Как только человек перестанет извлекать корень из времени – история прекратится. Мы уже остро чувствуем её неравномерность и иссякаемость, мировые события опрощаются и опошляются, объясняются лишь научными и политическими причинами. Внутричеловеческая трагедия овнешняется – её объясняют психологи, неврологи и социологи. Прошлое умерщвляется, его объём мифологизируют, приспосабливают к массовому употреблению – упакованным в киносюжеты, товарные бренды, идеологические лозунги и рациональные схемы для интеллектуалов. Покаяние как обновление и очищение истории и человека упраздняется, а то и преследуется государством и либеральной оппозицией. 

Так же как история невозможна без участия личности, так и человек не может состояться и жить без приобщения к истории на её последней глубине, когда пересекаются историческое и эсхатологическое, когда твоя судьба идёт к концу для жизни по закону мира сего и к началу – для жизни «в новом роде от Христа идущем».

Я понимаю, что это звучит так высоко, что как будто к тебе самому и не относится вовсе.
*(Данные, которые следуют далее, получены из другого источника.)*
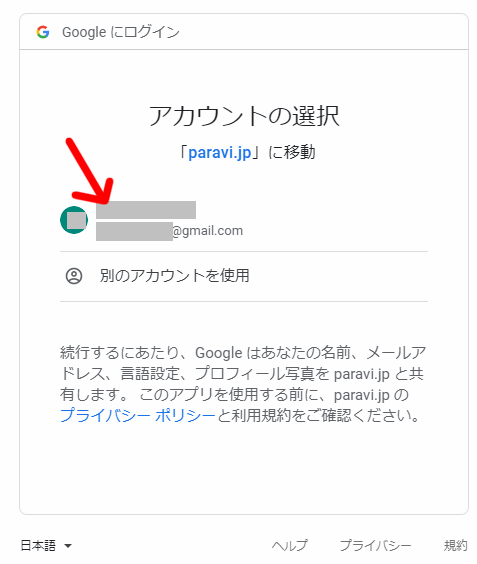Click the アカウントの選択 heading

click(244, 116)
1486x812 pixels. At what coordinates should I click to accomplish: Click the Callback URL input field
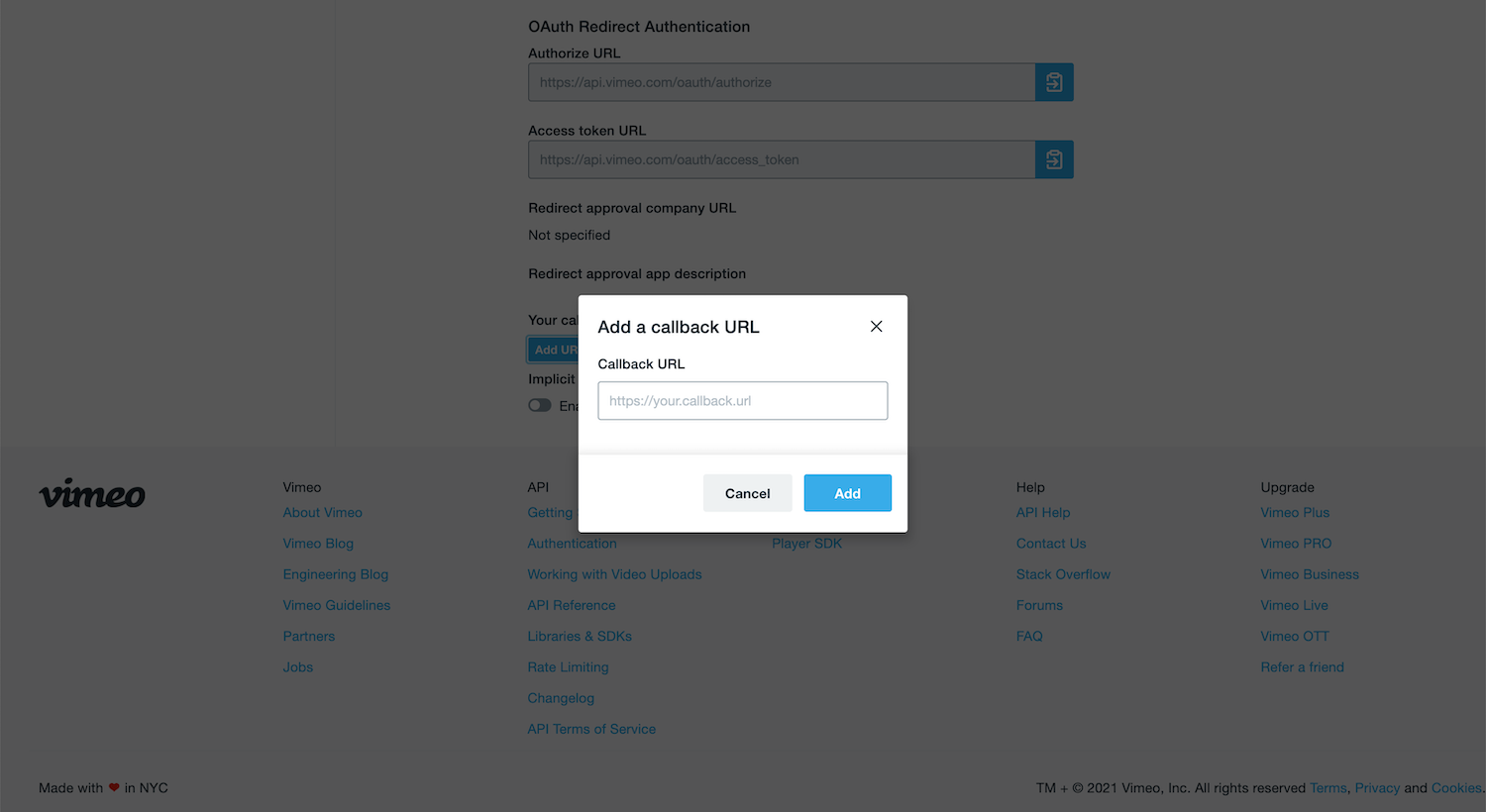tap(742, 400)
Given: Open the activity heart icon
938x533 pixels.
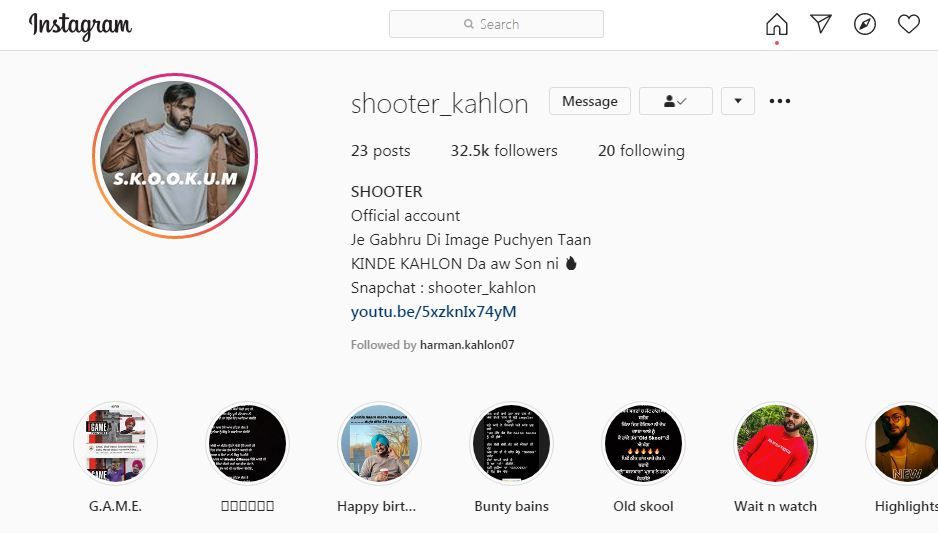Looking at the screenshot, I should (x=909, y=24).
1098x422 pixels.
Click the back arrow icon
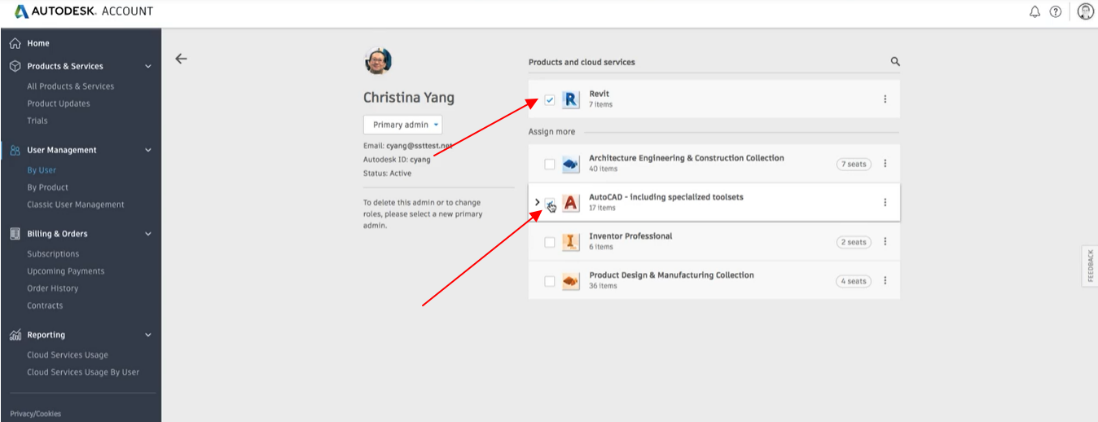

Но однажды человек узнаёт этот ни с чем не сравнимый вкус и силу свободы на каком-то почти бытовом уровне, когда ему не страшно, что уволят с работы или поставят диагноз последней болезни. То есть не вообще нет страха, но это больше не то, что определяет его жизнь. Только разговор с таким человеком или даже взгляд на него и тебя делают свободнее.